As Joe Biden prepared to launch his first failed bid for the presidency in May 1987, he gave a major foreign policy address. Speaking at the Harvard Kennedy School, Biden said that President John F. Kennedy’s “pay any price or bear any burden” vision for U.S. foreign policy needed to be updated. “We must pay the right price and bear the right burden,” Biden declared. “Military interventionism — as embodied in the Reagan Doctrine — is in tatters.” He added, “It has led to deceiving our allies, trading arms for terrorists, circumventing Congress, and most profoundly, losing the confidence of the American people.” He called for legislating requirements that must be met in order for the president to use military force, except in cases of imminent threats. Biden, then 45, would go on to officially announce his candidacy in June.
In October 1987, Biden’s presidential ambitions were brought to a halt after it was revealed that he had plagiarized speeches. He pivoted back to his work as a lawmaker, and in an effort to repair his reputation, began making a series of big proposals. Among these was presenting his long-litigated case that the War Powers Act needed to be overhauled.

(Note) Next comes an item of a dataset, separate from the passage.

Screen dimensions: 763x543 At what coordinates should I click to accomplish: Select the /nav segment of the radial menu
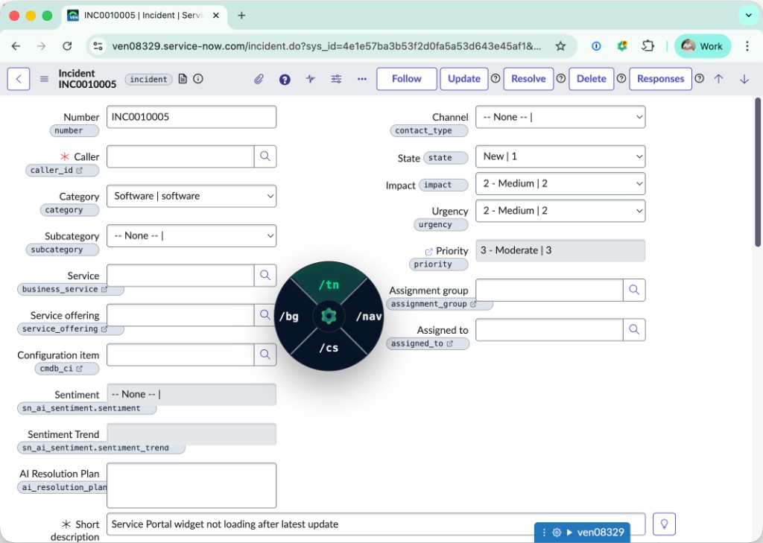[x=369, y=315]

At the time, the Reagan administration was asserting sweeping executive powers to conduct covert operations throughout the world, with Secretary of Defense Caspar Weinberger arguing that the War Powers Act should be abolished. Weinberger said it “is an unconstitutional invasion of the president’s power to take the kind of action that you have to take immediately, without waiting for committee discussion and without waiting for long debates and things of that kind.” The Reagan administration made clear that under no circumstances would it comply with the law. Biden took aim at that position and said he wanted to ensure that Congress preserved its constitutional authorities on war. “After 14 years in which every president from Nixon to Reagan has refused to acknowledge the constitutionality of this law — 14 years in which the law has failed to operate as envisaged — a review is clearly called for,” he said.
In 1988, Biden headed a Senate Foreign Relations subcommittee to study ways the War Powers Act could be overhauled. A year later, he said the issue was “at a full constitutional impasse.” To this day, despite Biden’s consistent efforts and proposed changes, the act has been neither amended nor repealed.